Download Intellectual Origins of the English Revolution epub
ISBN: 0198213212
ISBN13: 978-0198213215
Category: History
Author: Christopher Hill
Language: English
Publisher: Oxford University Press (March 1965)
Pages: 348 pages
ePUB size: 1579 kb
FB2 size: 1891 kb
Rating: 4.6
Votes: 357
Other Formats: mbr lit rtf lrf

Sinredeemer
Table of Contents
Abbreviations
Pt. I The Original Text
1 Introduction 3
2 London Science and Medicine 15
3 Francis Bacon and the Parliamentarians 77
4 Ralegh: Science, History, and Politics 118
5 Sir Edward Coke: Myth-maker 201
6 Conclusion 237
Appendix A Note on the Universities 268
Pt. II The New Chapters for the Revised Edition
7 Introduction: 'These mighty things God hath wrought' 285
8 Religion, Politics, and Economics 293
9 Bacon, Ralegh, Coke 308
10 William Tyndale and English History 312
11 Feudal Tenures 318
12 The Many-Headed Monster 327
13 A Three-Sided Revolution 338
14 Secularization and Other Influences 343
15 Unfinished Business 350
16 Scottish Political Thought and James VI and I 357
17 The Norman Yoke 361
18 Venetian Observers 366
19 Literature and Revolution 375
Postscript 398
Index 401
Dranar
The first two paragraphs here have been used elsewhere in reviews of Professor Hill's work.

"The name and work of the late British Marxist historian Christopher Hill should be fairly well known to readers of this space who follow my reviews on the subject of the 17th century English Revolution that has legitimately been described as the first one of the modern era and that has had profound repercussions, especially on the American Revolution and later events on this continent. Christopher Hill started his research in the 1930's under the tremendous influence of Karl Marx on the sociology of revolution, the actuality of the Soviet experience in Russia and world events such as the Great Depression of that period and the lead up to World War II.

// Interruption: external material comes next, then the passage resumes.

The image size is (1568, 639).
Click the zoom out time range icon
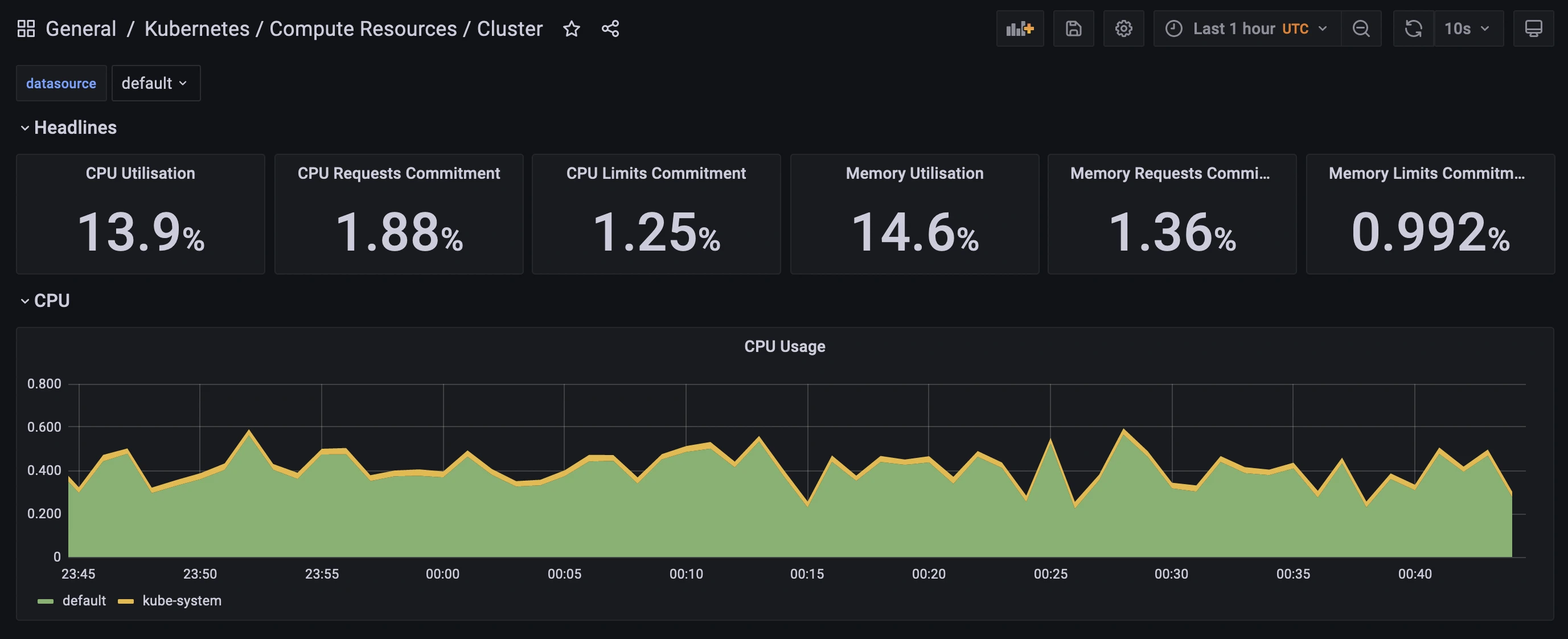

Although Hill was an ardent Stalinist, seemingly to the end, his works since they were not as subjected to the conforming pressures of the Soviet political line that he adhered to are less influenced by that distorting pressure. More importantly, along the way Professor Hill almost single-handedly brought to life the under classes that formed the backbone of the plebeian efforts during that revolution. We would, surely know far less about Ranters, panters, Shakers, Quakers and fakers without the sharp eye of the good professor. All to the tune of, and in the spirit of John Milton's "Paradise Lost", except instead of trying to explain the ways of god to man the Professor tried to explain ways of our earlier plebeian brothers and sisters to us."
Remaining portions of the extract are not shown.